This is a project to test the idea of creating a recycle bin for public github repos in order to find ones that are either deleted or went from public to private in a timeframe, such as in the case of an accident or forced removal. This is the original idea, it may flux a bit.
Keywords are added and workers search Github at interval for new repos. Those repos are archived.
A time limit is set. If the repo goes missing within that time, an alert is generated to review it.
The alerted repo can be dismissed or saved. If dismissed, the archived copy of the repo is deleted.
If the time limit expires, and the repo has not gone missing, the repo is considered to be stale and is deleted from storage.
I once accidentally set a private repo to public and know others that have too. Github chooses it as the default repo type when creating a new repo. A repo that Github chooses or is forced to take down will appear to go missing the same as if it went private. I recently thought about what data you might find with certain keywords if you started scraping repos and saving/alerting to ones that vanish within a (short) period of time. How much private data is being exposed that shouldn't have been. See the wiki for some example recycled repos during development testing.
This is in early development, so everything is configured to defaults for local development.
- Docker
- Python
- Redis
- Celery
- Django
- DRF
- React
- Build with docker-compose
- Init the database
- Create a django superuser
- Create an Auth token for the React frontend.
- Create the .env_files for backend and frontend
- Bring the containers up with docker-compose
- Log in to the Django admin panel
- Add Query model data
Build the docker images
docker-compose build
Initalize the tables
docker-compose run backend python3 manage.py makemigrations Recycler
docker-compose run backend python3 manage.py migrate
Create your superuser
docker-compose run backend python3 manage.py createsuperuser
Request auth token for the user you just created
docker-compose run backend python3 manage.py drf_create_token scooty
Create your frontend env_file ( Replace YOUR_AUTH_TOKEN_GOES_HERE with the token generated in the last step)

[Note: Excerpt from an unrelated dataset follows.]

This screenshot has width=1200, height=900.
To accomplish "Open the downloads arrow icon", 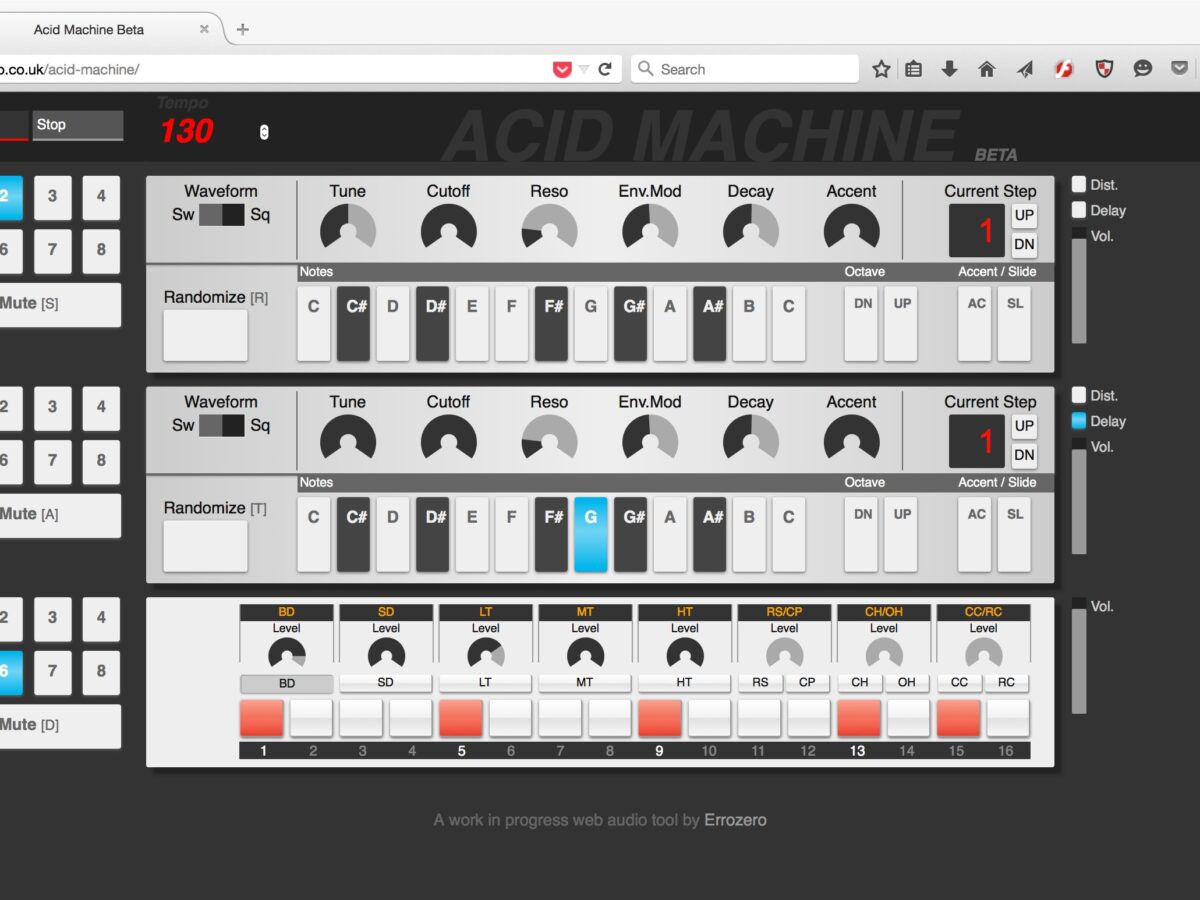I will pos(950,69).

echo "REACT_APP_GITRECYCLE_AUTH_TOKEN=YOUR_AUTH_TOKEN_GOES_HERE" > gitrecycle-frontend/.env_file
Create the backend env_file for repo archive storage location. This docker-compose.yml file maps ./Archive/ to /app/archive/ so the container onyl sees /app/archive/. If you want to change it, change the mapping in the docker-compose.yml config.
echo "REPO_STORAGE_PATH=/app/archive/" > GitRecycle/.env_file
Bring the containers up with docker-compose
docker-compose up
Open a browser, go to http://127.0.0.1:8000/admin and log in with your superuser.
Find the Query model in the list, click the +Add button, add a string to the field and click Save.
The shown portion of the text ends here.